Unfortunately, the I/O loop can take a long time to process - resulting
in timestamps that diverge from “actual” time by small or large (and
unpredictable) amounts. Perhaps a better way would be to cache the
result of gettimeofday()
with a resolution of one millisecond.
fast-now
In Factor, gettimeofday()
is called by
the now
word from the calendar
vocabulary. Let’s try and build a
fast-now
word that adds caching:
USING: calendar kernel math namespaces system ;
Our cache resolution is one millisecond (or 1,000,000 nanoseconds):
CONSTANT: cache-duration 1000000
We will be keeping the cached value and the expiration time:
SYMBOL: cache-value
SYMBOL: cache-until
Given the current time in nanoseconds, we can check to see if the cached value has expired:
: cache-expired? ( nanos -- ? )
cache-until get-global 0 or > ;
If it has, we can reset the cache expiration:
: reset-cache ( nanos -- )
cache-duration + cache-until set-global ;
And update the cached value (the result of calling now
):
: update-cache ( nanos -- timestamp )
reset-cache now [ cache-value set-global ] keep ;
Building the fast-now
word is as easy as:
- Get the current monotonically increasing
nano-count
. - Check if the cache has expired.
- Update the cache if expired, otherwise return the cached value.

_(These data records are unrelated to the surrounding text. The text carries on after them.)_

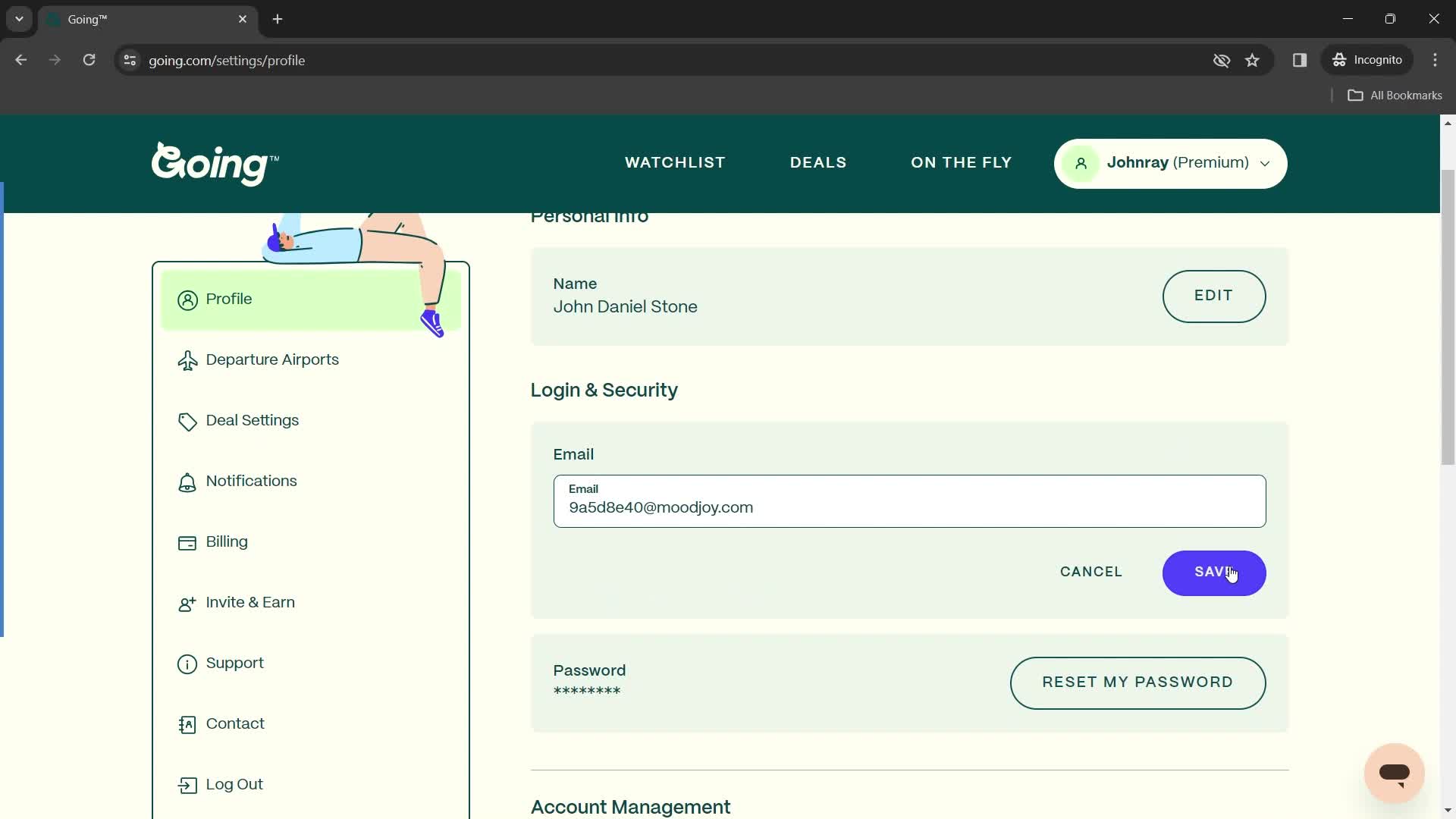Screen dimensions: 1456x819
Task: Click the Support sidebar icon
Action: point(188,663)
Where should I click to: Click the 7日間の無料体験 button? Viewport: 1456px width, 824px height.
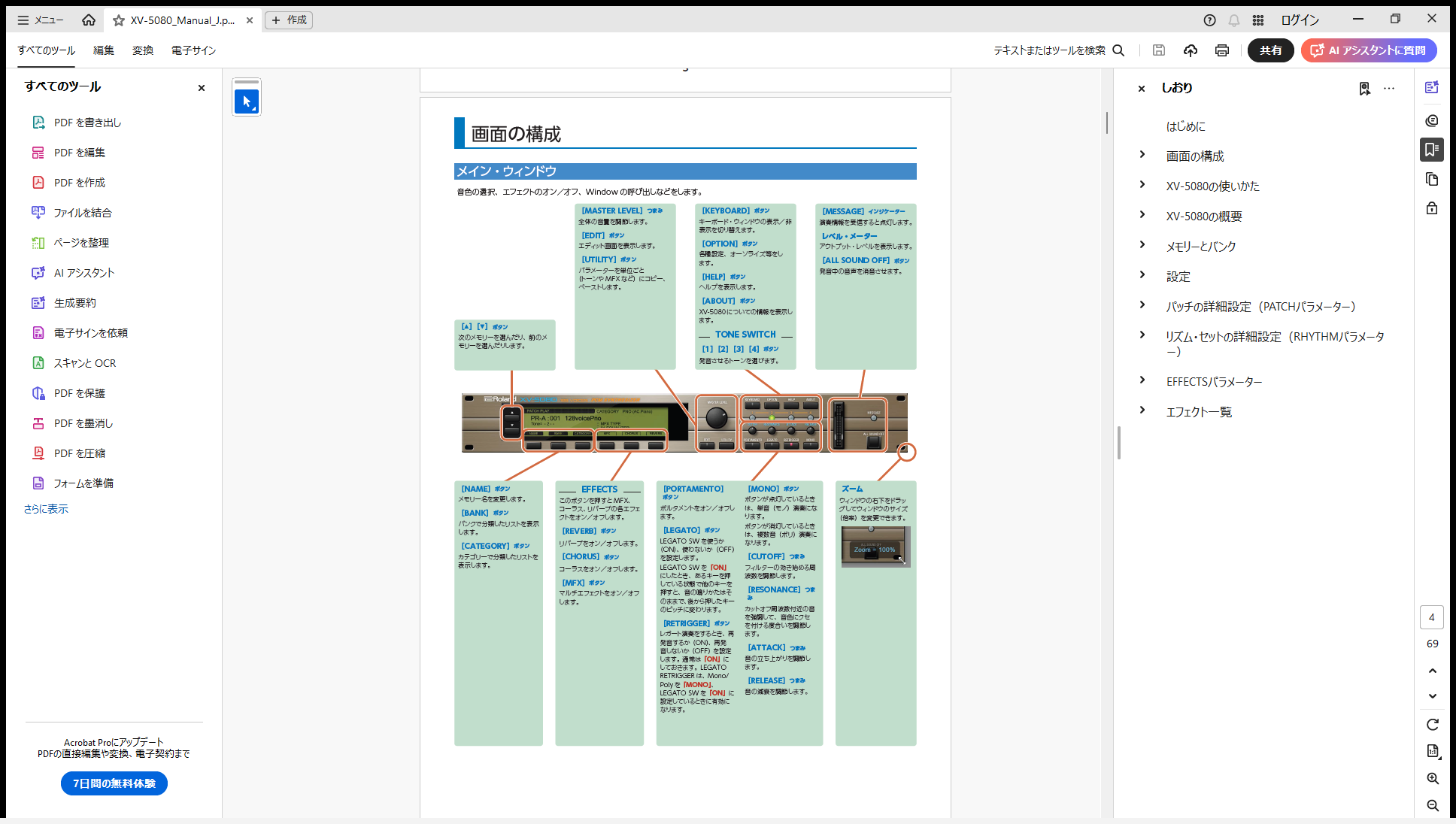(x=114, y=783)
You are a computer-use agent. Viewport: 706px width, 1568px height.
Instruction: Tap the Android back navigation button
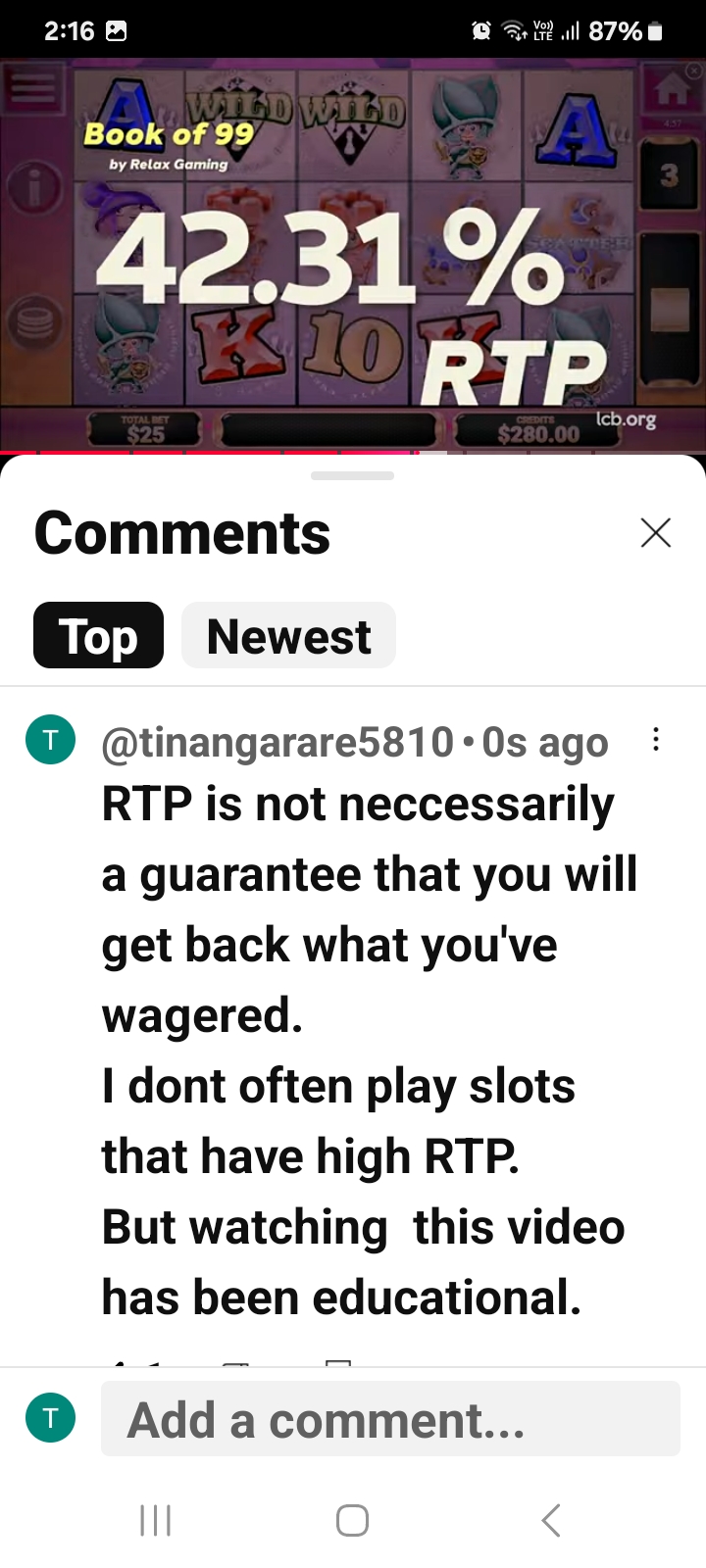point(550,1520)
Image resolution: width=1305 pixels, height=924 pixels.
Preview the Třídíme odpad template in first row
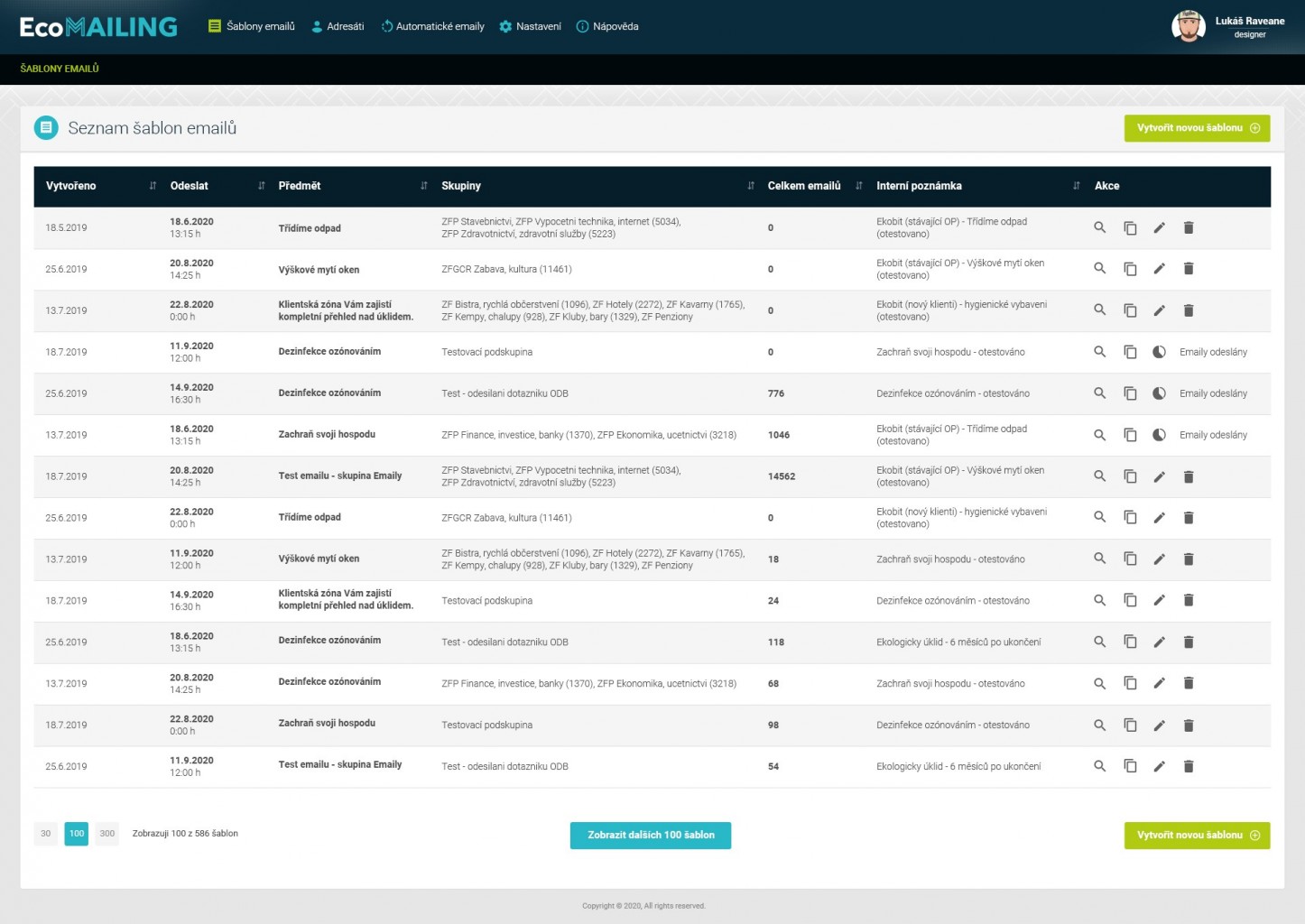tap(1099, 227)
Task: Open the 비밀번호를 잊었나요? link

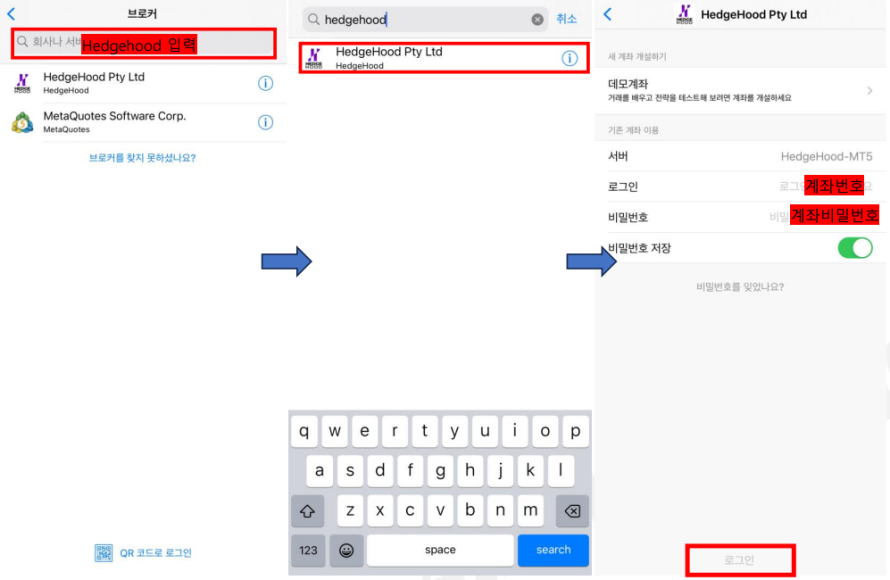Action: (740, 287)
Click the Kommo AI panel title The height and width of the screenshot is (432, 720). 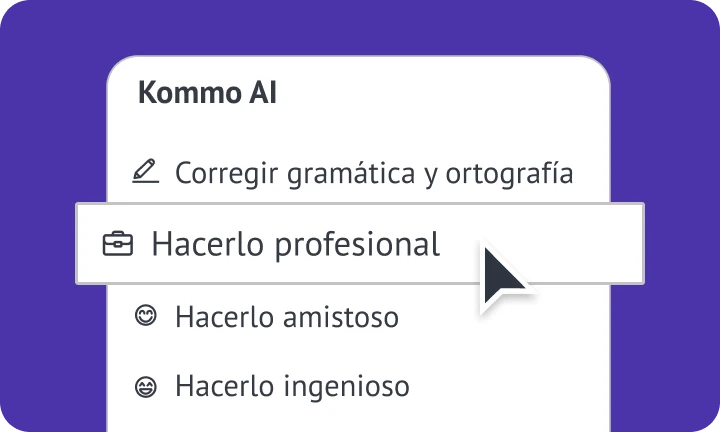coord(207,93)
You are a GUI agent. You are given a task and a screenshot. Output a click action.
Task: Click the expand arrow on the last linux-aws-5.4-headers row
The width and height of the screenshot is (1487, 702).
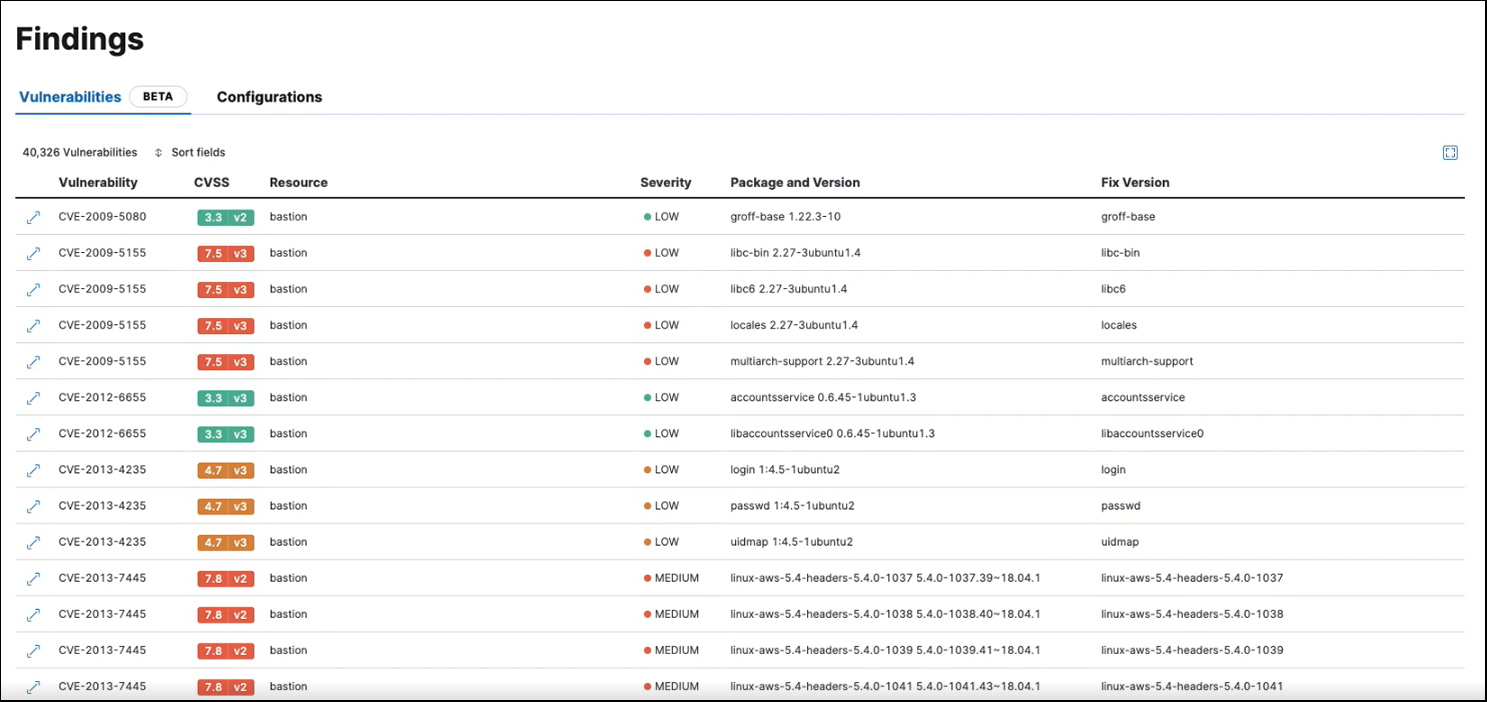point(33,686)
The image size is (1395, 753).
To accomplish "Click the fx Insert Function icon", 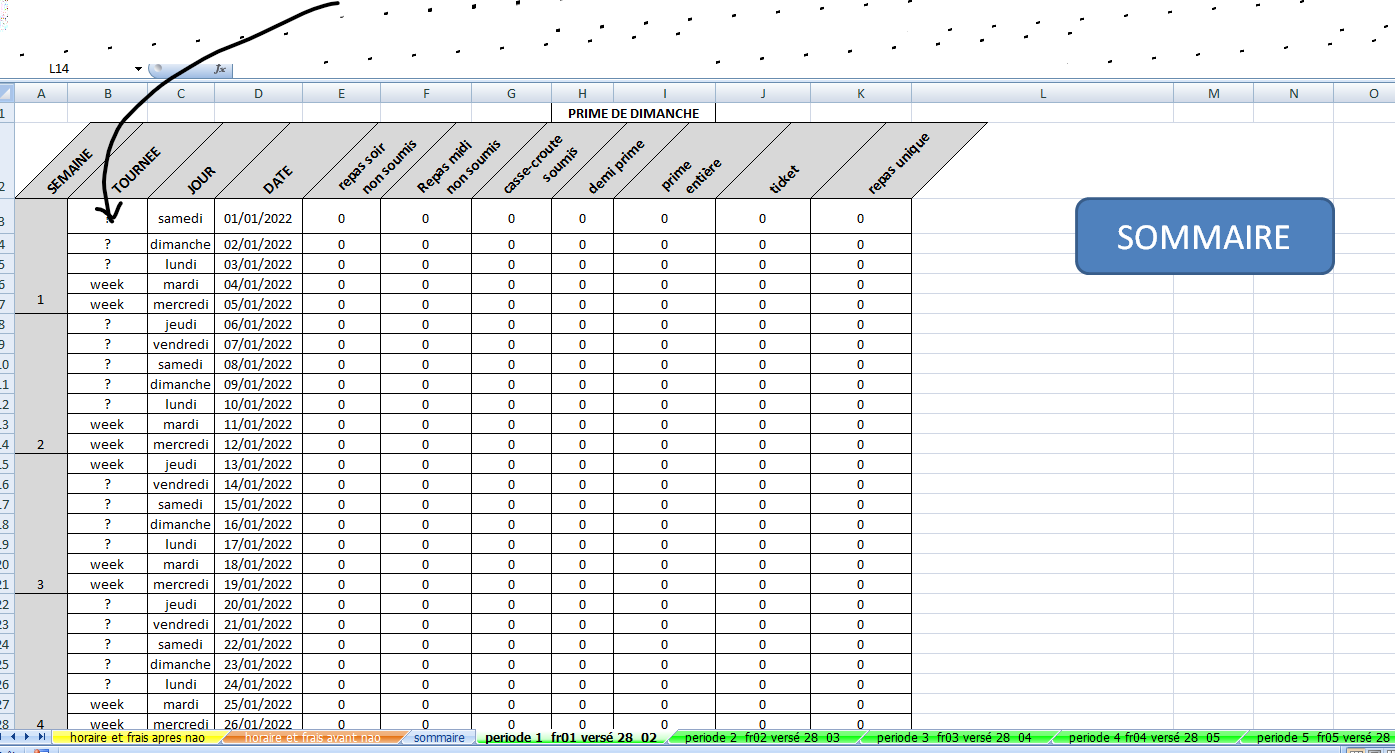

: fast-now ( -- timestamp )
nano-count dup cache-expired? [ update-cache ] [
drop cache-value get-global
] if ;
Note: we use a monotonic
timer
because it is a much faster operation than calling gettimeofday()
.
Another fast way would be to use the instruction
counter,
however we would need to estimate cpu
speed
to know how many instructions the cached value should survive for.
Try It
We can try this out, and see how much faster it is:
IN: scratchpad [ 1000 [ now drop ] times ] benchmark .
19706313
IN: scratchpad [ 1000 [ fast-now drop ] times ] benchmark .
356574
So, 1,000 calls to now
took 19.706 milliseconds, and only 0.356
milliseconds for fast-now
(for a speedup of 55x)! In the case of a
single call, both now
and fast-now
take roughly the same time. Not a
bad improvement, right?
The code (and some tests) for this is on my GitHub.